Reputation: 1615
I have the following code:
// Define controls
$('.play-video').click(function(){
// Get the video element
var video = $(this).parent().parent().find('video');
// Play the video
$(video).get(0).play()
// Remove the play class and add the pause class so the same button will pause the video
$(this).removeClass('play-video');
$(this).addClass('pause-video');
// Set pause text
$(this).text('Pause');
});
$(document).on('click','.pause-video',function(){
console.log('pausing...');
// Get the video element
var video = $(this).parent().parent().find('video');
// Play the video
$(video).get(0).pause()
// Remove the play class and add the pause class so the same button will pause the video
$(this).removeClass('pause-video');
$(this).addClass('play-video');
// Set pause text
$(this).text('Play');
});
Problem is, that the second click event should trigger on
.pause-videoonly but also triggers on
.play-video
Question is: What did I do wrong?
Thanks in advance, G3
Upvotes: 1
Views: 59
Reputation: 93561
Your code is close. but your first event handler also needs to be delegated too:
$(document).on('click', '.play-video', click(function(){
Upvotes: 2
Reputation: 1856
The problem is that jQuery can't track object changes on the fly. Just use one click event, and determine what to do inside this:
$('.play-stop-video').click(function(){
if($(this).hasClass('play')) {
// Current play button code here....
}
if($(this).hasClass('stop')) {
// Current stop button code here....
}
$(this).toggleClass('play').toggleClass('stop');
});
$(something).click( ... will runs when the page loads, and attach the click events to the play and stop buttons.

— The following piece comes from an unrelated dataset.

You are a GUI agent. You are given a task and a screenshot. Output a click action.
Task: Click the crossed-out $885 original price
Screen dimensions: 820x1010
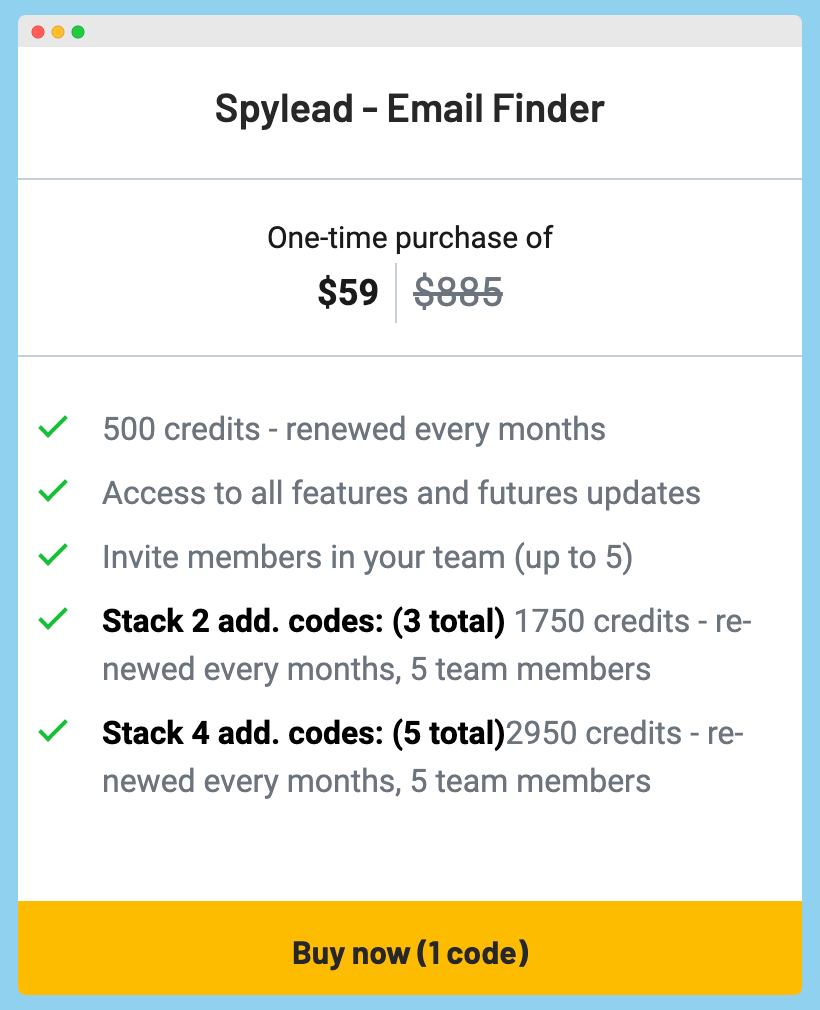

However, you don't have any stop buttons at this time, so the click event for this will be discarded...
Upvotes: -1
Reputation: 413709
You've attached the "play" event handler directly to the button instead of using delegation. That handler will continue to fire because of that, even if you change the class.
Delegation works through event bubbling, and the selector you pass in to the .on()
call is re-examined with every event. That is not the case with handlers that are directly attached: once those are active, they're active until they're removed or until the DOM element itself is removed. Changing the particulars of the DOM element won't make a difference.
Your problem can therefore be solved by using delegation for both cases.